__BRANO__.

L’altro Juve-Barça: quelle curiosità dimenticate


Non solo tattica e grandi giocate. Dai “gol alla Pacione” al confronto nella dimenticata Coppa Latina, ecco alcune storie più o meno recenti nei precedenti tra bianconeri e catalani


Messi, Higuain, Neymar e Dybala. Scordatevi per un pò degli attesi protagonisti odierni di Juventus – Barcellona. Perché nei dieci confronti totali tra le due compagini, molto è successo e molto è passato inosservato. Alcuni sono stati archiviati come grandi prove sportive tra due top club nel panorama calcistico europeo. Altri, invece, sono portatori di curiosità degne di nota.

Le prime schermaglie – I bianconeri e i catalani incrociano gli scarpini per la prima volta a Parigi il 25 giugno del 1952. Semifinale di Coppa Latina: il Barcellona vince con il punteggio di 4 a 2 grazie alla doppietta di Basora e alle reti di Manchon e Kubala. Inutile le due reti di Giampiero Boniperti. I blaugrana volano in finale, vincendo per la seconda volta la competizione contro il Nizza. Molti non sanno che la Coppa Latina è la competizione antenata della Coppa dei Campioni.

__ESTRATTI DI DATI__.
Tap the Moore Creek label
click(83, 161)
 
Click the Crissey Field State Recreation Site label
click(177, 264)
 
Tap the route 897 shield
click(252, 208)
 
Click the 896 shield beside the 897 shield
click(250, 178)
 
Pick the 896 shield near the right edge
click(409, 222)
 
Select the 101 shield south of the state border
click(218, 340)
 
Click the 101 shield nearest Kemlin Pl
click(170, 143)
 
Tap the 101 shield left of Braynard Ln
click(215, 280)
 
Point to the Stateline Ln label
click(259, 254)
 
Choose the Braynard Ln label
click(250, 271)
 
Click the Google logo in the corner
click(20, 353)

---

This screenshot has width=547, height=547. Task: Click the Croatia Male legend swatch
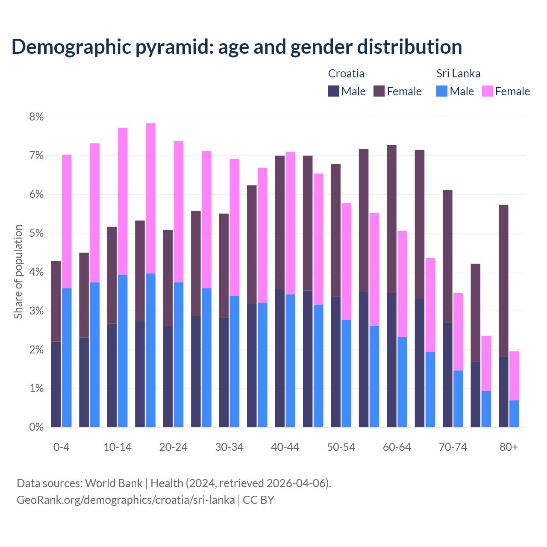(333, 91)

__DOMANDE__.
A: Indica se ciascuna affermazione concorda con il brano sui precedenti tra Juventus e Barcellona, rispondendo sì o no e citando alla lettera le parole decisive: (i) la prima sfida tra le due squadre si disputò a Parigi il 25 giugno 1952; (ii) in quella semifinale la Juventus vinse 4 a 2; (iii) in finale il Barcellona affrontò il Nizza.
B: Prosegui il brano sui precedenti tra Juventus e Barcellona a partire dalla sua ultima frase.

__RISPOSTE PER DOMANDA__.
A:
(i) Sì: «I bianconeri e i catalani incrociano gli scarpini per la prima volta a Parigi il 25 giugno del 1952»
(ii) No: «il Barcellona vince con il punteggio di 4 a 2»
(iii) Sì: «vincendo per la seconda volta la competizione contro il Nizza»

B:
La Coppa delle Fiere e la regola del gol in trasferta – Salto temporale di diciotto anni e le due compagini si ritrovano di fronte nei sedicesimi di finale della Coppa delle Fiere, la vecchia Coppa Uefa, oggi Europa League. Stagione 1970\71: la Juve allenata da Armando Picchi vince in Spagna con reti di Haller e Bettega, Quest’ultimo si ripete anche a Torino, con Capello che inchioda il risultato finale. La curiosità stavolta sta nel fatto che la Juve, superato lo scoglio Barcellona, viene fermata nel doppio confronto finale dagli inglesi del Leeds United per la regola del gol in trasferta, introdotta proprio quell’anno.

La notte dei “gol alla Pacione” – Quarti di finale Coppa dei Campioni stagione 1985\86. Dopo una gara solida in trasferta, persa solo per un diagonale del terzino Julio Alberto, la Juve cerca la rimonta tra le mura amiche. Una gara di ritorno che, per i ragazzi di quella generazione, evoca subito il nome di Marco Pacione, giocatore che agli appassionati recenti magari non dice nulla. Uscito dalla primavera dell’Atalanta, Pacione giunge a Vinoso all’inizio della stagione per infoltire il reparto offensivo dei bianconeri. Con Serena e il sostituto Braschi fermi ai box per infortuni, Trapattoni decide di gettare nella mischia Pacione. Platini e Laudrup prendono per mano la squadra servendo degli assist al bacio che Pacione non concretizza, fermandosi sempre a un centimetro dalla gloria. La dura legge del gol non tarda ad arrivare e la rete di Archibald sentenzia l’uscita dalla competizione della Juve. Da quella sera, qualunque occasione sottoporta gettata al vento verrà denominata come un “gol alla Pacione”.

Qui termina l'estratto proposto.